For bare metal hypervisors, raw performance should be slightly below native (<10% maybe?). There is also some configuration that needs to be done on the hypervisor end to enable guest VM's to obtain full access to the hardware. So if your use-case was running a Windows guest for gaming and a linux guest to act as a game server, this would be possible on the same set of hardware.

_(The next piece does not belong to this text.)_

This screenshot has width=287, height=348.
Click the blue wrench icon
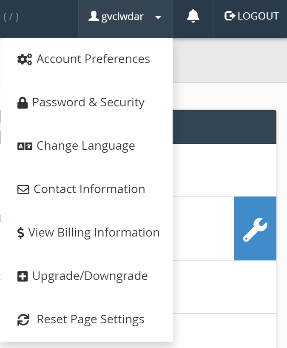tap(255, 229)
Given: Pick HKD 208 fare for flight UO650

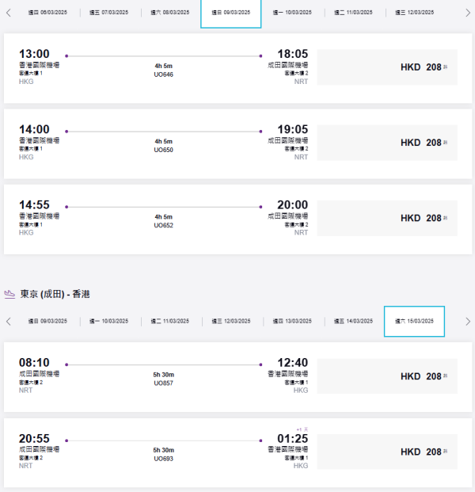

As others here have pointed out, the catch is in the usage of a thin-client. The encoding and network transmission adds latency while often lowering quality. There are cards like
AMD's FirePro R5000 that have hardware encoders and dedicated networking interfaces for this task that lower latencies than software based solutions. At work I've been looking at a PCoIP solution for a presentation system. It does uncompressed 1280 x 720 with a reduced color space to YUC 4:2:2 (PC displays are typically YUC 4:4:4). The results aren't bad for what you get but I'm likely going to pass on it as I'm for 1920 x 1080 support. Units I've looked at all have some form of compression involved to reduce the bandwidth requirements (and to be fair, I haven't yet looked at if/what compression the R5000 does).
Another alternative I've come across is HDBaseT. While it uses standard RJ-45 and Cat6 cabling, it is not compatible with Ethernet (so don't plug it into your switch). Basically it is a cost effective means of running tens of meters of wiring in a more cost effective manner. If you need a display far from where your system is at (but at the same general location) this would be an alternative.